Life has its ways of surprising you - catching you off guard and taking you down a direction that you're probably not even aware of yet. It works in a weird but beautiful way that I don't think I'll ever truly understand but I love the journey I've embarked on and the people I've encountered.
For the last six years I have worked in the beautiful country of Malawi but this is the first time I'm taking a moment to really try and understand the experience and once again the people of Malawi have enlightened me, educated me. Their strength, their unity and compassion is utterly breath-taking.
Love is a word I use often, but never too often. I love to love. I wouldn't want its overuse to undermine my genuine feeling of love. I loved Mercy, and recently her health has been at the forefront of my mind. I met Mercy back in 2009 when I returned to Lilongwe, Malawi. Mercy had already been feeding over 400 children with her feeding programme but we clicked, she became my Malawian mother, and with the help of both our families we built Tilinanu orphanage.
A few months ago we were tirelessly planning for the trip ahead to Malawi, all of our effort geared towards ensuring that the people of Malawi would benefit as much as possible from our loving volunteers that were coming to help. Unbeknown to anyone, including Mercy, she was critically ill. She had previously had a hysterectomy and apparently the doctors simply forgot to mention the cancerous cells they had found. They proceeded to misplace her samples therefore failing to report back on the state of the cancerous cell growth. It saddens me to say that Gift, Mercy's son, and Mercy herself were too worried to tell me about her health because they were so worried about mine as I had recently been in hospital.
The state of the government hospital Mercy was a patient at bordered on madness. Little to no medication, doctors with little to no interest in the patient and equipment that would be thrown in the bin in the UK. With health situations such as Mercy's it was always going to be an uphill battle. Needless to say Mercy's health deteriorated dramatically. It would appear that the practitioners we came in contact with were driven by little more than corruption, power and very long 'lunch breaks.'
The practice of 'sweet back-handers' given to these doctors has always upset me but moreover strengthened my resolve to never have to resort to that. However when life or death depends on the money in your pocket, well, that's an impossible position even when in direct contrast to your principles. I couldn't risk it. Mercy's life was worth so much more but at a cost cheaper than a train journey to London.

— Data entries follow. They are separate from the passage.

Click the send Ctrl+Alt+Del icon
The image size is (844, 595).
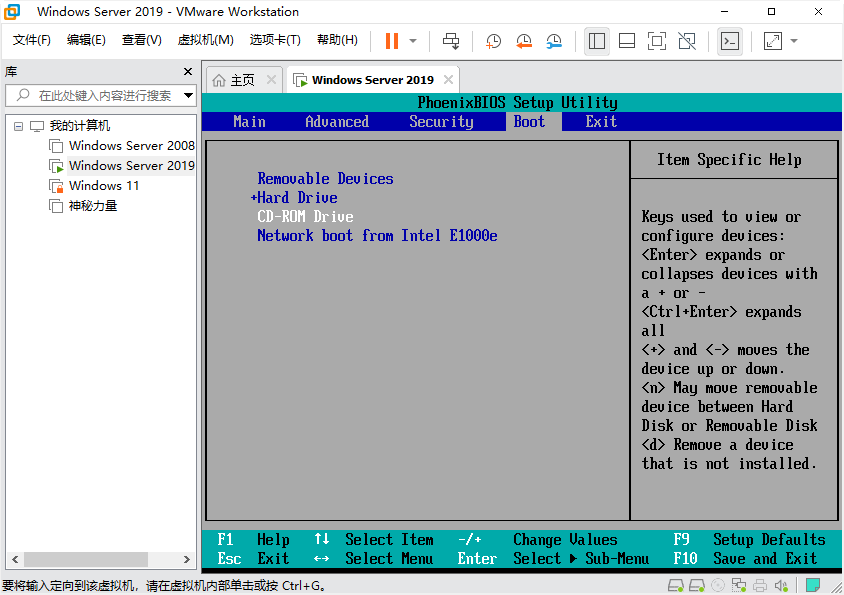[451, 41]
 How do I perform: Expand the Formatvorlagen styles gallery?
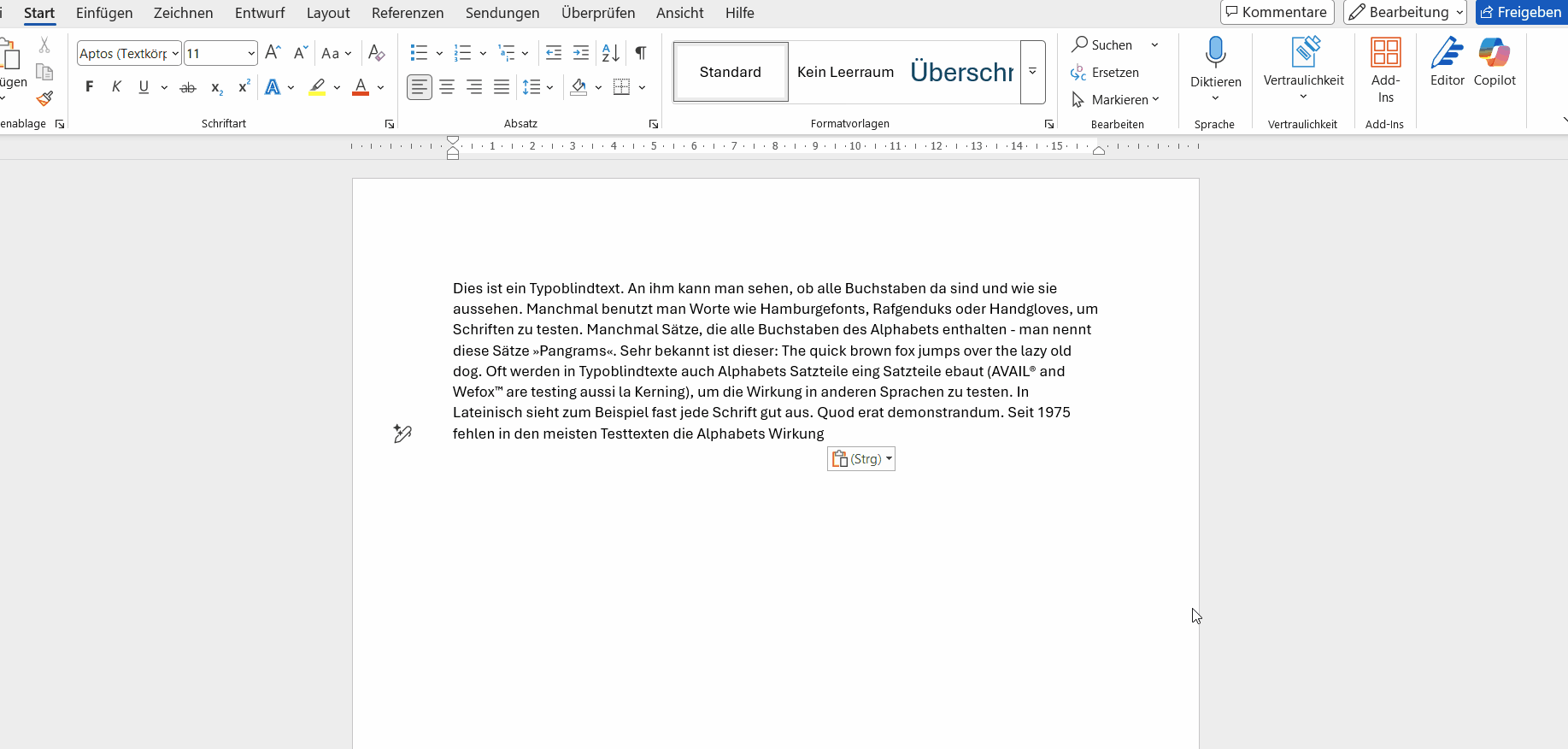pyautogui.click(x=1032, y=72)
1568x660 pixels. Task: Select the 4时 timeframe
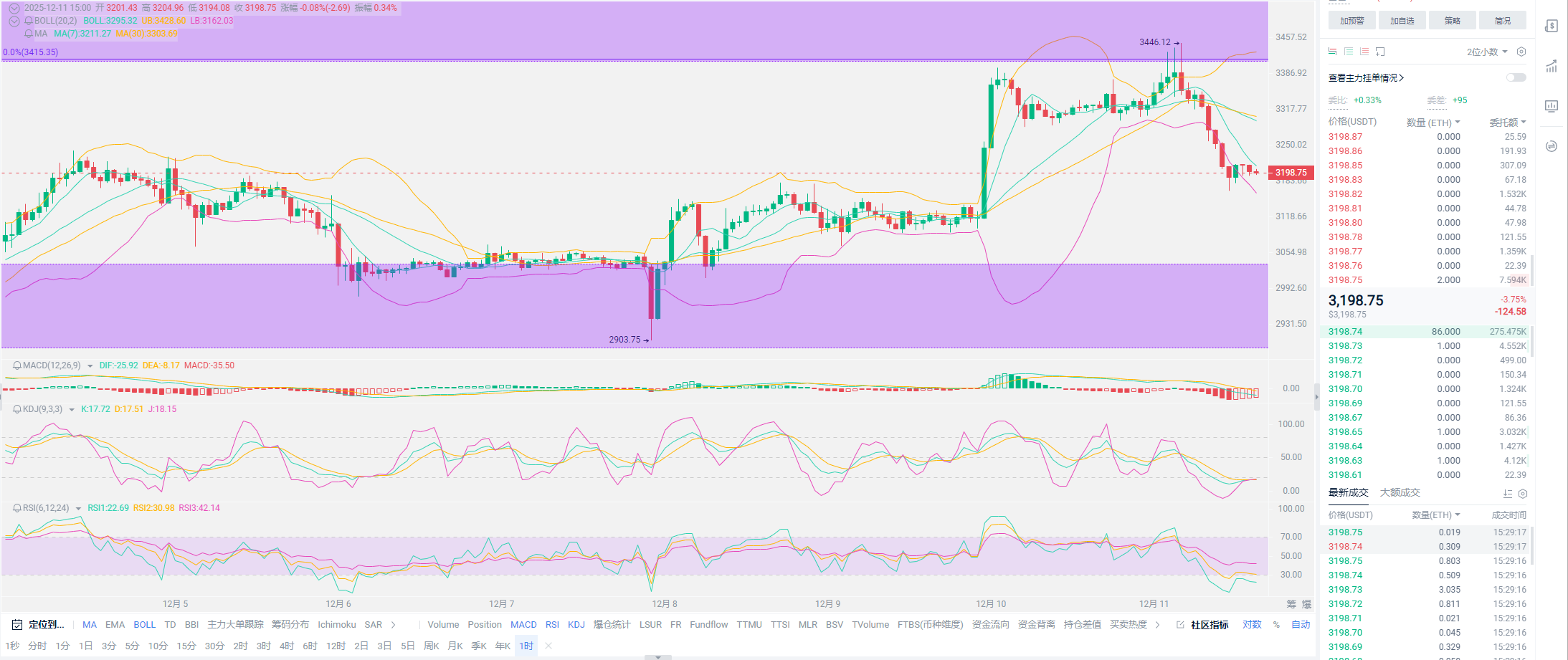point(287,646)
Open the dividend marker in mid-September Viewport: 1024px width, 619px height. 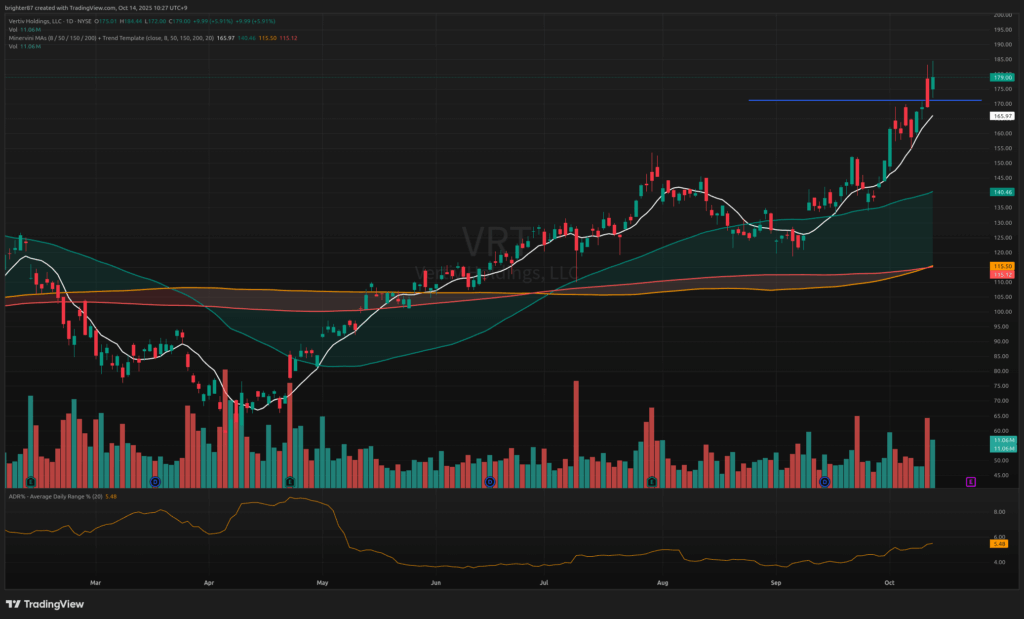(x=825, y=482)
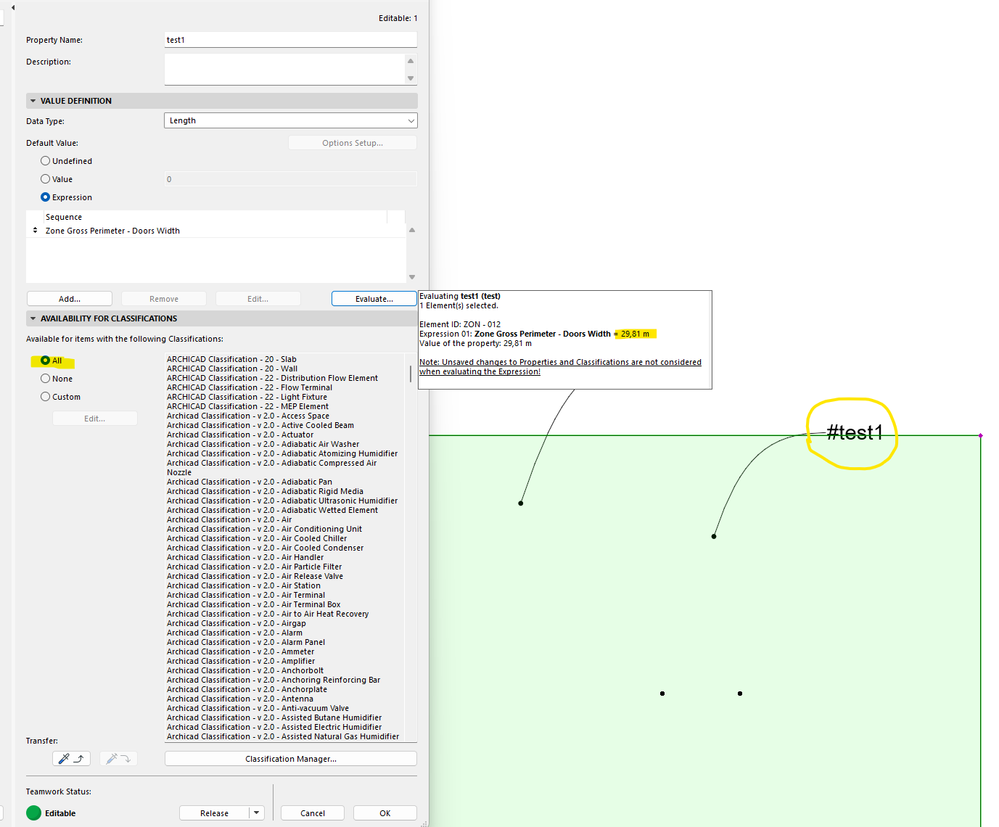Viewport: 999px width, 827px height.
Task: Click the scroll-up arrow on the Description field
Action: coord(410,60)
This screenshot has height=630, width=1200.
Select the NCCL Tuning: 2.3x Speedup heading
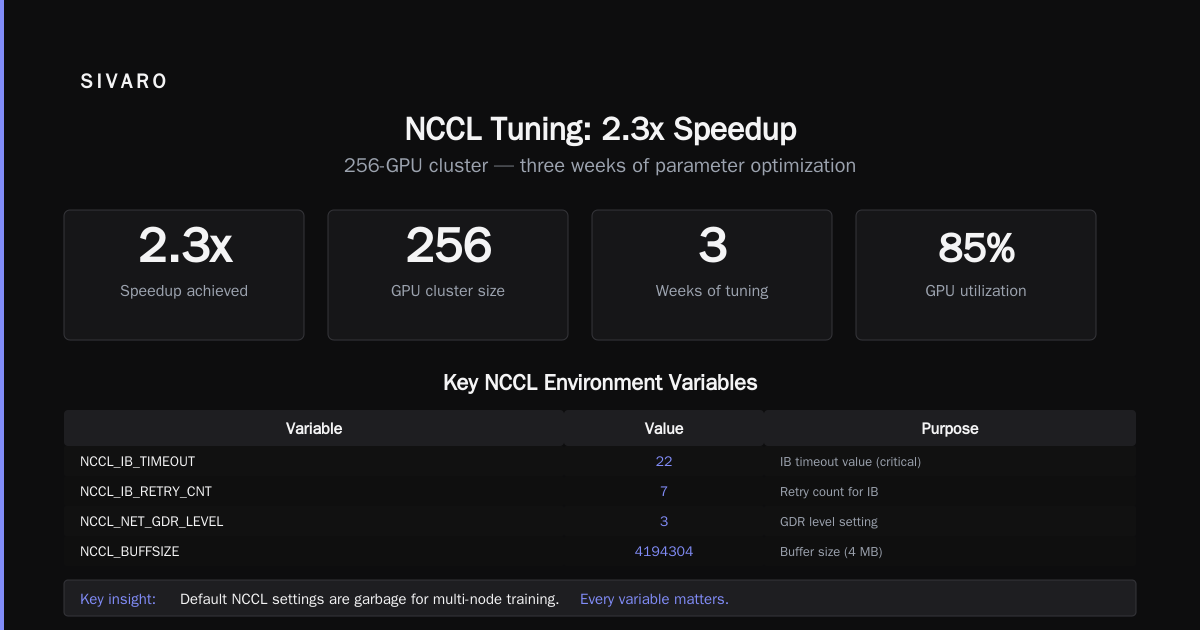tap(600, 129)
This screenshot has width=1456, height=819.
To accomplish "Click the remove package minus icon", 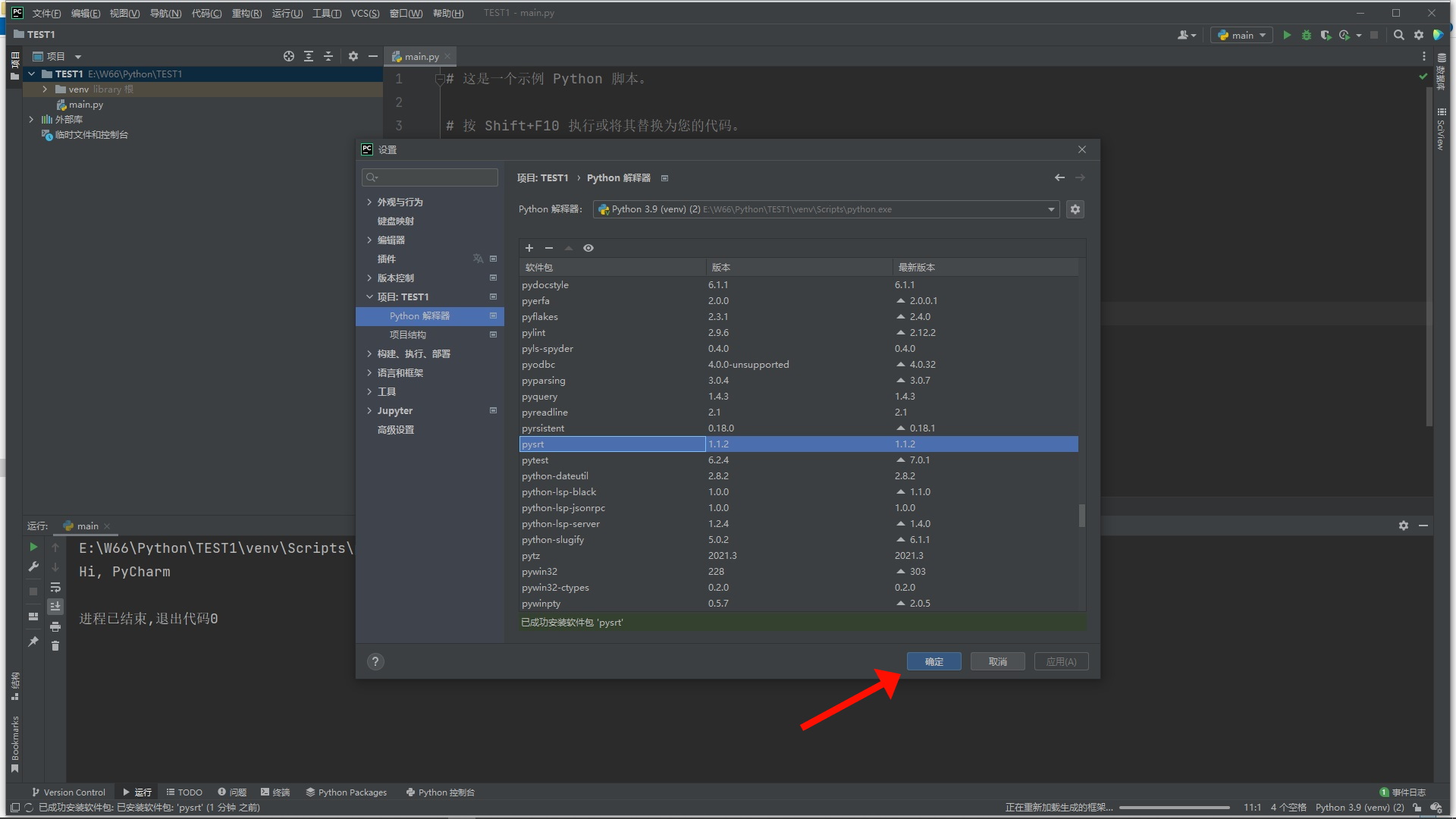I will (x=549, y=248).
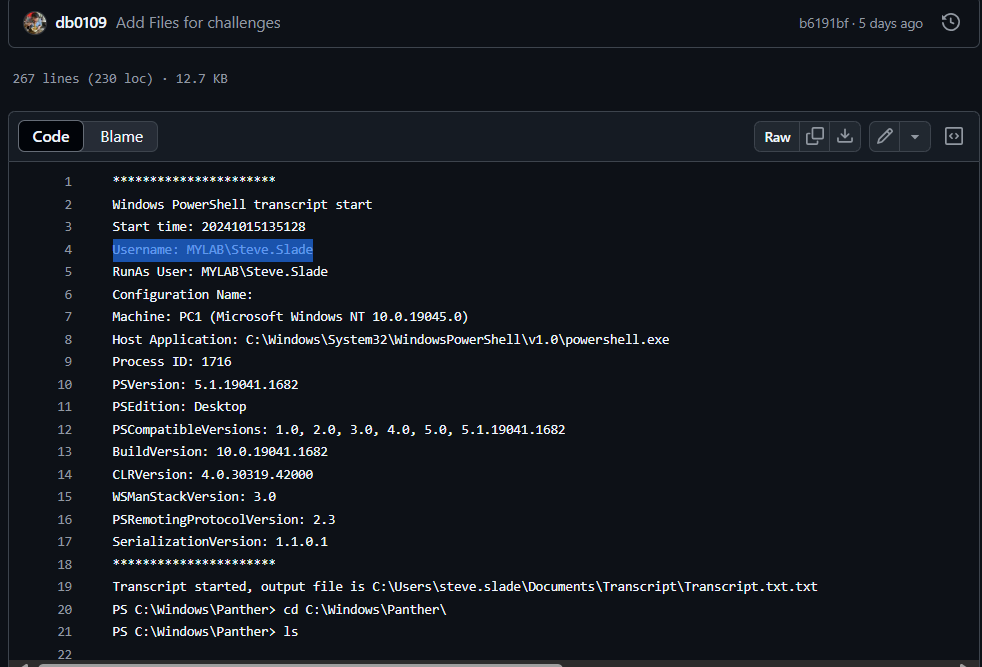Open commit b6191bf

click(x=822, y=22)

With constant pushing and of course a buffer of money Mercy received the best care that she could physically have but it does sit heavily on me knowing that we had to adhere to certain practices in order to achieve this, it only makes it more difficult for those who don't have anyone in their corner fighting for them. Would it have been the same if Mercy had not been accompanied by someone with white skin and Kwacha in their supposedly bottomless pockets? I don't know.
The day Mercy was told about her cancer being terminal is a day I will never forget. She lowered her head for a few brief seconds and said "Alice, my daughter, I want a meeting with the boys [her sons] and you." She didn't flinch, she didn't ask questions she was just anxious to get home.
The meeting with Mercy's family was called and obviously her sons showed incredible sadness but Mercy remained strong, raising her voice and focusing on the two things that really mattered to her. The Tilinanu orphanage and her grandchildren whom she had raised as her own. I couldn't believe it, Mercy was telling her children that she was dying and her first thought was of her dedication and loyalty to the orphanage - her love for those children was like no other.
The acceptance and welcome of the family at the funeral service was humbling. The community could see our unbreakable relationship and I was proud to be a part of it, empowered by it.
Mercy is resting in peace. Her soul is with the wind that blows, the leaves that lay on the Malawian dust and in the moon and stars that guide us through the night. I believe in her strength, courage and wisdom, and I carry her with me every day.